在某些抑鬱的時刻讀《莊子》會有想哭的衝動,就像暴漲的溪水流入汪洋大海,心靈因為找到出口而得到解放、重歸平衡。
《莊子》彷彿獻給紛亂世界的一帖清涼解藥,乍看無情、無是非,在妻子死後還能鼓盆而歌的莊子,實則最是溫柔深情。他不忍見世人受困於充滿爭端的社會中,飽受情感、慾望,與各種觀念框架上的執著束縛,才用奔放的筆觸、飛揚的幻想寫下這些看似離經叛道的文字。

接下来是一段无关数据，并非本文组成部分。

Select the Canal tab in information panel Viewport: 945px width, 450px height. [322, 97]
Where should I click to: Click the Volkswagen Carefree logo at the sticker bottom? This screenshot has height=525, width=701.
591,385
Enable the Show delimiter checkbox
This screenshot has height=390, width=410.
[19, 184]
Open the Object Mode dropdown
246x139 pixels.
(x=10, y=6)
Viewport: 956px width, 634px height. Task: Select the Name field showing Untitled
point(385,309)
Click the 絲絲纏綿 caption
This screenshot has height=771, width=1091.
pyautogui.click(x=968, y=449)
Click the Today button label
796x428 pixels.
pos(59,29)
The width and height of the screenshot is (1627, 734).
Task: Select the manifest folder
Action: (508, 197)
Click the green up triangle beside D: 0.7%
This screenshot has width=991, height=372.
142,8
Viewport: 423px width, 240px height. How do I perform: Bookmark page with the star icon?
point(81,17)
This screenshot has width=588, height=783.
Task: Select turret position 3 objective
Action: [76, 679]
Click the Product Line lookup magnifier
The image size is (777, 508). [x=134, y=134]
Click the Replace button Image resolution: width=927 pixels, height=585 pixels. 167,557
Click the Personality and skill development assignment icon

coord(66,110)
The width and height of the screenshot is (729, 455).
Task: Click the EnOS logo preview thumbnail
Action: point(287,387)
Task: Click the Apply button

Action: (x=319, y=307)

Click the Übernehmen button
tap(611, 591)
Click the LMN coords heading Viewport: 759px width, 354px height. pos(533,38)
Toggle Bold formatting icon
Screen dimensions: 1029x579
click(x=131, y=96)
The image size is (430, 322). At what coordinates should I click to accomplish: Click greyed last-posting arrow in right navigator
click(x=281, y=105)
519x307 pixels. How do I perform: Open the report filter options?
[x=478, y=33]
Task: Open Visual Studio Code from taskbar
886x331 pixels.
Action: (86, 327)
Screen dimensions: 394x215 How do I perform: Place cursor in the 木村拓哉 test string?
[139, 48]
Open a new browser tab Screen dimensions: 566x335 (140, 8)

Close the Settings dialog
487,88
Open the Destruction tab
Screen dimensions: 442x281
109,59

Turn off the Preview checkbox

他就像一個瀟灑而調皮的智者,玩世不恭的外表下深藏著對於人世間深刻的情感。
逍遙:不要總把焦點放在自己身上。
莊子筆下最高的境界是逍遙:
「至人無己,神人無功,聖人無名。」
為一種自由自在的生命狀態,能夠游刃有餘,悠遊於天地之間,而這其中最重要的修練便是忘我,別把自己看得太重要。而什麼是忘我呢?可以這樣想,當我們把所有的關注點都聚焦在自己身上,在做任何事情的時候,滿腦子想得都是「我會不會獲得回報?」和別人相處的時候,想得都是「我會不會被認可?」
根本沒有把關注點放在事情本身,和別人相處的時候,也永遠只是在意自己的評價,並沒有真正去同理他人。如果我們能夠把焦點轉移到事情或是他人身上,做事的時候思考「該如何把事情好好完成?」與他人相處的時候心裡想「他的心情是什麼?為什麼會這樣想?這樣做?」
反而能夠專心把事情做好,也能真正同理他人的感受。
齊物:破除框架,解放自己和他人。
莊子提出「齊物論」。齊物的「齊」有平等之意,視自己為萬物的一分子,將自己融合於天地之間,破除以自我為中心的觀點。
所以莊子在〈齊物論〉中提到:
天下莫大於秋豪之末,而大山為小;莫壽乎殤子,而彭祖為夭。天地與我並生,而萬物與我為一。(摘錄自《莊子·齊物論》)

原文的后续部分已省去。